┌─ EXERCISE DATA

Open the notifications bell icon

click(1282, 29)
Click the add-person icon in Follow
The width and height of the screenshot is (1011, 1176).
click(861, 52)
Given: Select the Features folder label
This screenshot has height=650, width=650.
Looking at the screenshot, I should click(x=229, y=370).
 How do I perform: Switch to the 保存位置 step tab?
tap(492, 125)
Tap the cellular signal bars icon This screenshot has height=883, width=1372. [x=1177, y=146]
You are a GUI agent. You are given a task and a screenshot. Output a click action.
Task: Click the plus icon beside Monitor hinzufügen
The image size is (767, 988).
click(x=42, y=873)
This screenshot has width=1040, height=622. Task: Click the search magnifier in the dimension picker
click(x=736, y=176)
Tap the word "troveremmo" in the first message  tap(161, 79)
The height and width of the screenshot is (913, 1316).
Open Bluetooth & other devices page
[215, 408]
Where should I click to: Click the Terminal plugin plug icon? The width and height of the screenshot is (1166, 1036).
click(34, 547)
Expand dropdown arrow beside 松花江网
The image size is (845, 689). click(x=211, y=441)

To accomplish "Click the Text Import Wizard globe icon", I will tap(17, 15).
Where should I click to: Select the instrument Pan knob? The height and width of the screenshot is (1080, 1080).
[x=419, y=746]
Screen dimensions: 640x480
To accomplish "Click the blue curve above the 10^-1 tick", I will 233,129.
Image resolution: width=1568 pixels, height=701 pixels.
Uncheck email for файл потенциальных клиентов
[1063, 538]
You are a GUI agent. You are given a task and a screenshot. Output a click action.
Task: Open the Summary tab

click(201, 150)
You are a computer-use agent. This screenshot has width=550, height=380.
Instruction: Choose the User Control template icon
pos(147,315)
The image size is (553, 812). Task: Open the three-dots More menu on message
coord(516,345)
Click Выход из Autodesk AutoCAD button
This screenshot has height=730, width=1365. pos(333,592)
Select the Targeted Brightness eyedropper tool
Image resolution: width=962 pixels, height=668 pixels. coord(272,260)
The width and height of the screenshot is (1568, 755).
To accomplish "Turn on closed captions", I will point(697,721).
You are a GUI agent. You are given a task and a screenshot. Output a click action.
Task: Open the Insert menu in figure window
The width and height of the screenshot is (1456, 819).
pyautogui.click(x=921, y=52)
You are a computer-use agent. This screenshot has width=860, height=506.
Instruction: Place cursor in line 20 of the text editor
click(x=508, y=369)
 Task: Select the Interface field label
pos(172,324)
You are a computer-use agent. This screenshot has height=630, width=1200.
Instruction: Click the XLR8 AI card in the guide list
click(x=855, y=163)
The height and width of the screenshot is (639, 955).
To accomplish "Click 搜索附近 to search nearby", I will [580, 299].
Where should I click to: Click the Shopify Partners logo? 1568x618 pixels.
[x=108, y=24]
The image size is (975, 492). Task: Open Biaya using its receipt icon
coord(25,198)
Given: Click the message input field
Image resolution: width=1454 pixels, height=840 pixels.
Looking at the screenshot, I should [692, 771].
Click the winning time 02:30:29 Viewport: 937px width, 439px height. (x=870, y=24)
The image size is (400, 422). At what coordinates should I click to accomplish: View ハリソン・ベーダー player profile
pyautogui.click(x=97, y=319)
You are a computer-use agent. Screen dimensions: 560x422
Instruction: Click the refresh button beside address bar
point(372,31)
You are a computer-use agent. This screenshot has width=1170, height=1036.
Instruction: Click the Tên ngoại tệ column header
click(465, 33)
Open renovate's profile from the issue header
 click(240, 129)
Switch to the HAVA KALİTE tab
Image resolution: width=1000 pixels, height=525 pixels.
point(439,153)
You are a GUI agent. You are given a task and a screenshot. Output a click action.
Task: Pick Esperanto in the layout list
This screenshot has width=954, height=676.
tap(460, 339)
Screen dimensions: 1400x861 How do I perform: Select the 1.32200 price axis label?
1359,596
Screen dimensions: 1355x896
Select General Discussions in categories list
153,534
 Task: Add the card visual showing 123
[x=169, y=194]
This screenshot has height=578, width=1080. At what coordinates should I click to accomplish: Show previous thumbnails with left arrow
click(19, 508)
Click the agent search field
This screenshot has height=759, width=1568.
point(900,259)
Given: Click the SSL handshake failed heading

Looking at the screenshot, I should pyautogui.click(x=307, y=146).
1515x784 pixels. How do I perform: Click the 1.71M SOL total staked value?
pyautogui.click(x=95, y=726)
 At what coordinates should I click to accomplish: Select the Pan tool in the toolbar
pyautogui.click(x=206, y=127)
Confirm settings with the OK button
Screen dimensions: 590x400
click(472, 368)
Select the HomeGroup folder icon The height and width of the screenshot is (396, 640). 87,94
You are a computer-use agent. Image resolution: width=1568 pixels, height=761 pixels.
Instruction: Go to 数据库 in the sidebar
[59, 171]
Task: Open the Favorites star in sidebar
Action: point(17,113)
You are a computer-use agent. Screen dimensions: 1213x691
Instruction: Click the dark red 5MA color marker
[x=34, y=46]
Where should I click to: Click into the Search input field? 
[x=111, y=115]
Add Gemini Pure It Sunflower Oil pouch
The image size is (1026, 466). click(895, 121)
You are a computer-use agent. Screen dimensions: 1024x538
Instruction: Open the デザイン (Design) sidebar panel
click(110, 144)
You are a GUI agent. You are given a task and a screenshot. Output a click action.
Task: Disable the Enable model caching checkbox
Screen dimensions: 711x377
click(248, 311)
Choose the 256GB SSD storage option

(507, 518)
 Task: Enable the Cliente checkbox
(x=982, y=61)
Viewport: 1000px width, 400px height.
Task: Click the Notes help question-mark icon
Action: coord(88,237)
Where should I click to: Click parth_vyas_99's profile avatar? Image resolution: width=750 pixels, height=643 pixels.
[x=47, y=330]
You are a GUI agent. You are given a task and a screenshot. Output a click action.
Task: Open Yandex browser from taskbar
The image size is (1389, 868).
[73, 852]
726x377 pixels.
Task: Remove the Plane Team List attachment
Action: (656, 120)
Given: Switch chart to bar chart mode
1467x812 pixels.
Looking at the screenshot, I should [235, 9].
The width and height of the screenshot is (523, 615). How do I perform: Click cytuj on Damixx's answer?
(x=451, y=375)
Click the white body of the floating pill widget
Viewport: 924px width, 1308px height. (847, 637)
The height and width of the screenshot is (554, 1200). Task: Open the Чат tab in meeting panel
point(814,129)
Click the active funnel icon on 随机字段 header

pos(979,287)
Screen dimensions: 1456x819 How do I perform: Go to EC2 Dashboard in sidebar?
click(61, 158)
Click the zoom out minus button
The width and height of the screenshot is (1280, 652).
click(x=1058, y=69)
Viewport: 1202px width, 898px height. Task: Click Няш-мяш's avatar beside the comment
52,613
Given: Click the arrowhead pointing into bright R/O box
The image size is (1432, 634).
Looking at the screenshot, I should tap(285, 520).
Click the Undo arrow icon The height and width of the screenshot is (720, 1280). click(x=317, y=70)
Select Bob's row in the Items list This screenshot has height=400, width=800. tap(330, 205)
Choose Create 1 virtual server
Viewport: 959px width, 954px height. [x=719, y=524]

└─

» EXERCISE GOAL
Please return the entire listing above, line for line and unchanged.

» SOLVED PROBLEM
Open the notifications bell icon

click(1282, 29)
Click the add-person icon in Follow
The width and height of the screenshot is (1011, 1176).
click(861, 52)
Given: Select the Features folder label
This screenshot has height=650, width=650.
Looking at the screenshot, I should click(x=229, y=370).
 How do I perform: Switch to the 保存位置 step tab?
tap(492, 125)
Tap the cellular signal bars icon This screenshot has height=883, width=1372. [x=1177, y=146]
You are a GUI agent. You are given a task and a screenshot. Output a click action.
Task: Click the plus icon beside Monitor hinzufügen
The image size is (767, 988).
click(x=42, y=873)
This screenshot has width=1040, height=622. Task: Click the search magnifier in the dimension picker
click(x=736, y=176)
Tap the word "troveremmo" in the first message  tap(161, 79)
The height and width of the screenshot is (913, 1316).
Open Bluetooth & other devices page
[215, 408]
Where should I click to: Click the Terminal plugin plug icon? The width and height of the screenshot is (1166, 1036).
click(34, 547)
Expand dropdown arrow beside 松花江网
The image size is (845, 689). click(x=211, y=441)

To accomplish "Click the Text Import Wizard globe icon", I will tap(17, 15).
Where should I click to: Select the instrument Pan knob? The height and width of the screenshot is (1080, 1080).
[x=419, y=746]
Screen dimensions: 640x480
To accomplish "Click the blue curve above the 10^-1 tick", I will 233,129.
Image resolution: width=1568 pixels, height=701 pixels.
Uncheck email for файл потенциальных клиентов
[1063, 538]
You are a GUI agent. You are given a task and a screenshot. Output a click action.
Task: Open the Summary tab

click(201, 150)
You are a computer-use agent. This screenshot has width=550, height=380.
Instruction: Choose the User Control template icon
pos(147,315)
The image size is (553, 812). Task: Open the three-dots More menu on message
coord(516,345)
Click Выход из Autodesk AutoCAD button
This screenshot has height=730, width=1365. pos(333,592)
Select the Targeted Brightness eyedropper tool
Image resolution: width=962 pixels, height=668 pixels. coord(272,260)
The width and height of the screenshot is (1568, 755).
To accomplish "Turn on closed captions", I will point(697,721).
You are a GUI agent. You are given a task and a screenshot. Output a click action.
Task: Open the Insert menu in figure window
The width and height of the screenshot is (1456, 819).
pyautogui.click(x=921, y=52)
You are a computer-use agent. This screenshot has width=860, height=506.
Instruction: Place cursor in line 20 of the text editor
click(x=508, y=369)
 Task: Select the Interface field label
pos(172,324)
You are a computer-use agent. This screenshot has height=630, width=1200.
Instruction: Click the XLR8 AI card in the guide list
click(x=855, y=163)
The height and width of the screenshot is (639, 955).
To accomplish "Click 搜索附近 to search nearby", I will [580, 299].
Where should I click to: Click the Shopify Partners logo? 1568x618 pixels.
[x=108, y=24]
The image size is (975, 492). Task: Open Biaya using its receipt icon
coord(25,198)
Given: Click the message input field
Image resolution: width=1454 pixels, height=840 pixels.
Looking at the screenshot, I should [692, 771].
Click the winning time 02:30:29 Viewport: 937px width, 439px height. (x=870, y=24)
The image size is (400, 422). At what coordinates should I click to accomplish: View ハリソン・ベーダー player profile
pyautogui.click(x=97, y=319)
You are a computer-use agent. Screen dimensions: 560x422
Instruction: Click the refresh button beside address bar
point(372,31)
You are a computer-use agent. This screenshot has width=1170, height=1036.
Instruction: Click the Tên ngoại tệ column header
click(465, 33)
Open renovate's profile from the issue header
 click(240, 129)
Switch to the HAVA KALİTE tab
Image resolution: width=1000 pixels, height=525 pixels.
point(439,153)
You are a GUI agent. You are given a task and a screenshot. Output a click action.
Task: Pick Esperanto in the layout list
This screenshot has width=954, height=676.
tap(460, 339)
Screen dimensions: 1400x861 How do I perform: Select the 1.32200 price axis label?
1359,596
Screen dimensions: 1355x896
Select General Discussions in categories list
153,534
 Task: Add the card visual showing 123
[x=169, y=194]
This screenshot has height=578, width=1080. At what coordinates should I click to accomplish: Show previous thumbnails with left arrow
click(19, 508)
Click the agent search field
This screenshot has height=759, width=1568.
point(900,259)
Given: Click the SSL handshake failed heading

Looking at the screenshot, I should pyautogui.click(x=307, y=146).
1515x784 pixels. How do I perform: Click the 1.71M SOL total staked value?
pyautogui.click(x=95, y=726)
 At what coordinates should I click to accomplish: Select the Pan tool in the toolbar
pyautogui.click(x=206, y=127)
Confirm settings with the OK button
Screen dimensions: 590x400
click(472, 368)
Select the HomeGroup folder icon The height and width of the screenshot is (396, 640). 87,94
You are a computer-use agent. Image resolution: width=1568 pixels, height=761 pixels.
Instruction: Go to 数据库 in the sidebar
[59, 171]
Task: Open the Favorites star in sidebar
Action: point(17,113)
You are a computer-use agent. Screen dimensions: 1213x691
Instruction: Click the dark red 5MA color marker
[x=34, y=46]
Where should I click to: Click into the Search input field? 
[x=111, y=115]
Add Gemini Pure It Sunflower Oil pouch
The image size is (1026, 466). click(895, 121)
You are a computer-use agent. Screen dimensions: 1024x538
Instruction: Open the デザイン (Design) sidebar panel
click(110, 144)
You are a GUI agent. You are given a task and a screenshot. Output a click action.
Task: Disable the Enable model caching checkbox
Screen dimensions: 711x377
click(248, 311)
Choose the 256GB SSD storage option

(507, 518)
 Task: Enable the Cliente checkbox
(x=982, y=61)
Viewport: 1000px width, 400px height.
Task: Click the Notes help question-mark icon
Action: coord(88,237)
Where should I click to: Click parth_vyas_99's profile avatar? Image resolution: width=750 pixels, height=643 pixels.
[x=47, y=330]
You are a GUI agent. You are given a task and a screenshot. Output a click action.
Task: Open Yandex browser from taskbar
The image size is (1389, 868).
[73, 852]
726x377 pixels.
Task: Remove the Plane Team List attachment
Action: (656, 120)
Given: Switch chart to bar chart mode
1467x812 pixels.
Looking at the screenshot, I should [235, 9].
The width and height of the screenshot is (523, 615). How do I perform: Click cytuj on Damixx's answer?
(x=451, y=375)
Click the white body of the floating pill widget
Viewport: 924px width, 1308px height. (847, 637)
The height and width of the screenshot is (554, 1200). Task: Open the Чат tab in meeting panel
point(814,129)
Click the active funnel icon on 随机字段 header

pos(979,287)
Screen dimensions: 1456x819 How do I perform: Go to EC2 Dashboard in sidebar?
click(61, 158)
Click the zoom out minus button
The width and height of the screenshot is (1280, 652).
click(x=1058, y=69)
Viewport: 1202px width, 898px height. Task: Click Няш-мяш's avatar beside the comment
52,613
Given: Click the arrowhead pointing into bright R/O box
The image size is (1432, 634).
Looking at the screenshot, I should tap(285, 520).
Click the Undo arrow icon The height and width of the screenshot is (720, 1280). click(x=317, y=70)
Select Bob's row in the Items list This screenshot has height=400, width=800. tap(330, 205)
Choose Create 1 virtual server
Viewport: 959px width, 954px height. [x=719, y=524]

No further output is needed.